The cutting off of the ears is actually a good idea.... AND it would also get rid of the oversized Chanel earrings.... dumb barbies.... however, kudos to the girl from the original post... let's be honest, many men (myself included) have had one night stands for that very reason... so I'm no place to judge. Down with the double standards!

10:27 AM  
Anonymous Anonymous said...

i'm just glad that all the students are starting to filter back into Forest City lifestyle. Maybe the posts at overheard will become more frequent.

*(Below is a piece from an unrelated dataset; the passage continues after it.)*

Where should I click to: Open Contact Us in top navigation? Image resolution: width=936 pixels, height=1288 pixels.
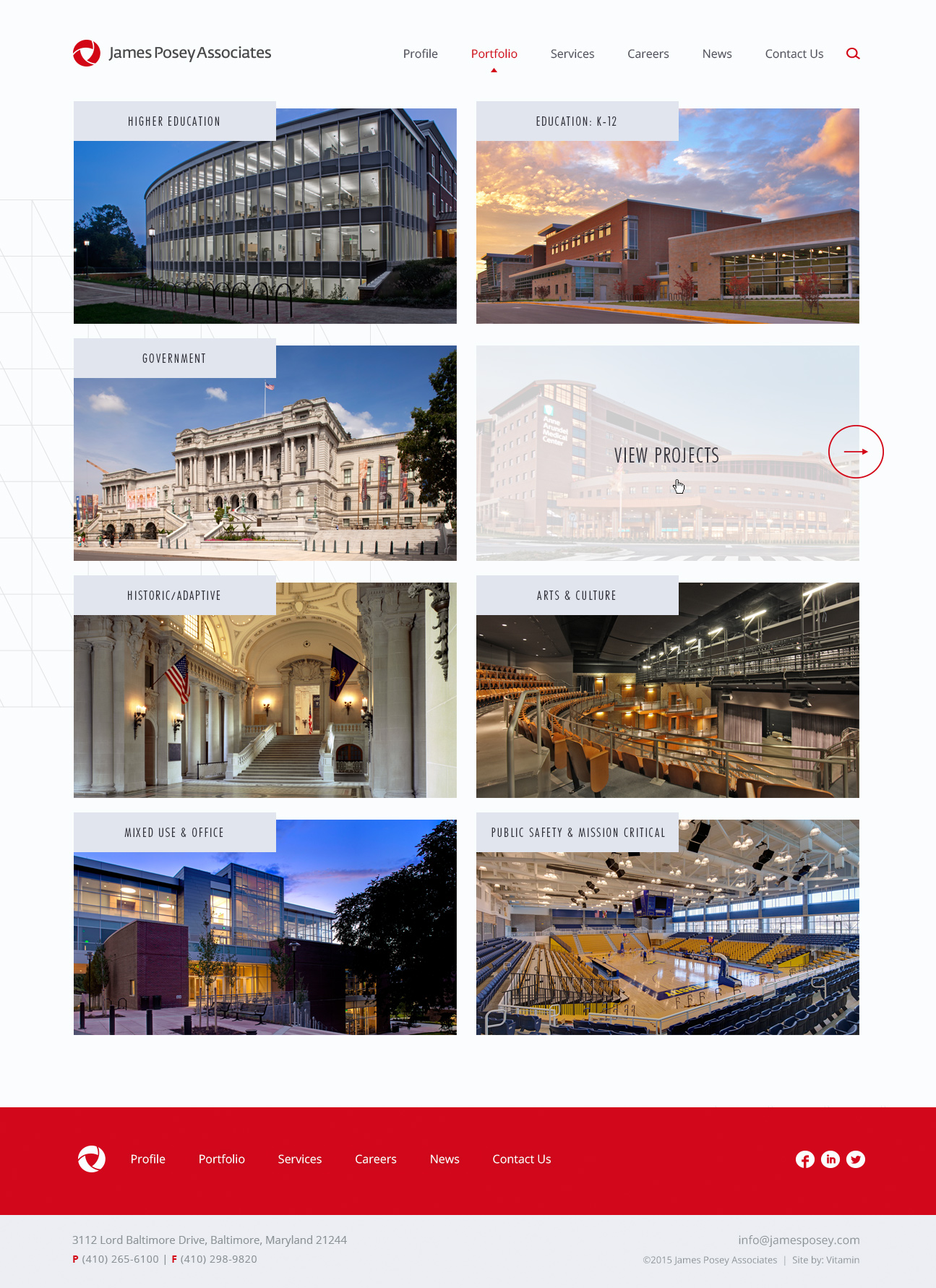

And maybe, just maybe, gurls will have smartened up on their choices of footwear, I haven't seen any uggs so far, and we won't have to hear from Dob the Bug Conquerer anymore.

12:29 PM  
Anonymous Anonymous said...

There are 2 excuses for a woman to wear bug eye glasses: 1. her boyfriend/husband beats her, or 2. she doesn't want the other soccer moms to know she's hung over.

9:33 PM  
Anonymous Anonymous said...

Sterilization is illegal, but we should eventually be able to screen embryos for such genes and remove them from the population. Eugenics is the way of the future.